Please give the data again in full, precisely as it is written.

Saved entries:
════
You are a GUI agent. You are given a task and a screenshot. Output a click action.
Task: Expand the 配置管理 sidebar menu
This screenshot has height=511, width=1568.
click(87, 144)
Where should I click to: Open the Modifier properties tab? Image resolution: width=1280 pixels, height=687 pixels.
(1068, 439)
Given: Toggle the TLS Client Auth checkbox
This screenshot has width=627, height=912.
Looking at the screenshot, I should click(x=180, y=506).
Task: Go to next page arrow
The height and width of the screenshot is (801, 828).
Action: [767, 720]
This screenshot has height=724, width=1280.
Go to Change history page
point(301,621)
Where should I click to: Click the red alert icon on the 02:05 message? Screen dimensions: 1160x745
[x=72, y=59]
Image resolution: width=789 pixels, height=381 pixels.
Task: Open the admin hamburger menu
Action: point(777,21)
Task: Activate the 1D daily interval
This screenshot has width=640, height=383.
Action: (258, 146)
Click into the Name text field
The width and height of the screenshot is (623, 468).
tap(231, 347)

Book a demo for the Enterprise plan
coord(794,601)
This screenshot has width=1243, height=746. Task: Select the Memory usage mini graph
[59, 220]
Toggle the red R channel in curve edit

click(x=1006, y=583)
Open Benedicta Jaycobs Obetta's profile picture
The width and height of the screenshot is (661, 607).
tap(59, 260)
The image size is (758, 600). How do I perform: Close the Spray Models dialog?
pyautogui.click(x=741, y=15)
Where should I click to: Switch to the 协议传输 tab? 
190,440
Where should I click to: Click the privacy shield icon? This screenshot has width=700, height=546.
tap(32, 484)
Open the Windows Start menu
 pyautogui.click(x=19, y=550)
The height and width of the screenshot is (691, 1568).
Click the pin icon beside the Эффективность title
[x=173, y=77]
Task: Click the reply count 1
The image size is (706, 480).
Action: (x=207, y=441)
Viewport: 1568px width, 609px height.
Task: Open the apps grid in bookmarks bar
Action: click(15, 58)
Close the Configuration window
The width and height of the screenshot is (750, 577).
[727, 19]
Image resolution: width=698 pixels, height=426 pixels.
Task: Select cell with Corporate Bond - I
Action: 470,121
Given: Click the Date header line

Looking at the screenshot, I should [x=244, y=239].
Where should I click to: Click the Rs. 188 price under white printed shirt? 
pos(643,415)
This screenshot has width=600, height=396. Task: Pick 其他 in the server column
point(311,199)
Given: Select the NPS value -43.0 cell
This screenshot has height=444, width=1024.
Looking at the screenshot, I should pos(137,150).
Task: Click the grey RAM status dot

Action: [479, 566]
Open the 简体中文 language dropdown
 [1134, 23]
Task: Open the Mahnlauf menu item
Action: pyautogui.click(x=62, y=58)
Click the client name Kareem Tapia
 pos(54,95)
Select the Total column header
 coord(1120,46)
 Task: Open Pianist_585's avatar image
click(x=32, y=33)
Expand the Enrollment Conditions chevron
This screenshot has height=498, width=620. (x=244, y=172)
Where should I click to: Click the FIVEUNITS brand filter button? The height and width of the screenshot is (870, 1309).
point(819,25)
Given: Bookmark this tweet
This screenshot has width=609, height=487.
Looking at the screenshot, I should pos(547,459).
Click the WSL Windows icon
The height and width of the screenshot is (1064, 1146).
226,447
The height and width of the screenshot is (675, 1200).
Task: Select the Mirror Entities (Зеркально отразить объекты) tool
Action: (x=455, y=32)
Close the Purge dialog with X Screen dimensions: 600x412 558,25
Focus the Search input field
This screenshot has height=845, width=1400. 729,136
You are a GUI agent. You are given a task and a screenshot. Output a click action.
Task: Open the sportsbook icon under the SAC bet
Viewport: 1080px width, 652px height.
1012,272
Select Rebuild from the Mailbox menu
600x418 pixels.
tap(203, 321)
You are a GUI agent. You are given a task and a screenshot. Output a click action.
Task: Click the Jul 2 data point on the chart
════
ANSWER:
You are a GUI agent. You are given a task and a screenshot. Output a click action.
Task: Expand the 配置管理 sidebar menu
This screenshot has height=511, width=1568.
click(87, 144)
Where should I click to: Open the Modifier properties tab? Image resolution: width=1280 pixels, height=687 pixels.
(1068, 439)
Given: Toggle the TLS Client Auth checkbox
This screenshot has width=627, height=912.
Looking at the screenshot, I should click(x=180, y=506).
Task: Go to next page arrow
The height and width of the screenshot is (801, 828).
Action: [767, 720]
This screenshot has height=724, width=1280.
Go to Change history page
point(301,621)
Where should I click to: Click the red alert icon on the 02:05 message? Screen dimensions: 1160x745
[x=72, y=59]
Image resolution: width=789 pixels, height=381 pixels.
Task: Open the admin hamburger menu
Action: point(777,21)
Task: Activate the 1D daily interval
This screenshot has width=640, height=383.
Action: (258, 146)
Click into the Name text field
The width and height of the screenshot is (623, 468).
tap(231, 347)

Book a demo for the Enterprise plan
coord(794,601)
This screenshot has width=1243, height=746. Task: Select the Memory usage mini graph
[59, 220]
Toggle the red R channel in curve edit

click(x=1006, y=583)
Open Benedicta Jaycobs Obetta's profile picture
The width and height of the screenshot is (661, 607).
tap(59, 260)
The image size is (758, 600). How do I perform: Close the Spray Models dialog?
pyautogui.click(x=741, y=15)
Where should I click to: Switch to the 协议传输 tab? 
190,440
Where should I click to: Click the privacy shield icon? This screenshot has width=700, height=546.
tap(32, 484)
Open the Windows Start menu
 pyautogui.click(x=19, y=550)
The height and width of the screenshot is (691, 1568).
Click the pin icon beside the Эффективность title
[x=173, y=77]
Task: Click the reply count 1
The image size is (706, 480).
Action: (x=207, y=441)
Viewport: 1568px width, 609px height.
Task: Open the apps grid in bookmarks bar
Action: click(15, 58)
Close the Configuration window
The width and height of the screenshot is (750, 577).
[727, 19]
Image resolution: width=698 pixels, height=426 pixels.
Task: Select cell with Corporate Bond - I
Action: 470,121
Given: Click the Date header line

Looking at the screenshot, I should [x=244, y=239].
Where should I click to: Click the Rs. 188 price under white printed shirt? 
pos(643,415)
This screenshot has width=600, height=396. Task: Pick 其他 in the server column
point(311,199)
Given: Select the NPS value -43.0 cell
This screenshot has height=444, width=1024.
Looking at the screenshot, I should pos(137,150).
Task: Click the grey RAM status dot

Action: [479, 566]
Open the 简体中文 language dropdown
 [1134, 23]
Task: Open the Mahnlauf menu item
Action: pyautogui.click(x=62, y=58)
Click the client name Kareem Tapia
 pos(54,95)
Select the Total column header
 coord(1120,46)
 Task: Open Pianist_585's avatar image
click(x=32, y=33)
Expand the Enrollment Conditions chevron
This screenshot has height=498, width=620. (x=244, y=172)
Where should I click to: Click the FIVEUNITS brand filter button? The height and width of the screenshot is (870, 1309).
point(819,25)
Given: Bookmark this tweet
This screenshot has width=609, height=487.
Looking at the screenshot, I should pos(547,459).
Click the WSL Windows icon
The height and width of the screenshot is (1064, 1146).
226,447
The height and width of the screenshot is (675, 1200).
Task: Select the Mirror Entities (Зеркально отразить объекты) tool
Action: (x=455, y=32)
Close the Purge dialog with X Screen dimensions: 600x412 558,25
Focus the Search input field
This screenshot has height=845, width=1400. 729,136
You are a GUI agent. You are given a task and a screenshot. Output a click action.
Task: Open the sportsbook icon under the SAC bet
Viewport: 1080px width, 652px height.
1012,272
Select Rebuild from the Mailbox menu
600x418 pixels.
tap(203, 321)
You are a GUI agent. You are given a task and a screenshot. Output a click action.
Task: Click the Jul 2 data point on the chart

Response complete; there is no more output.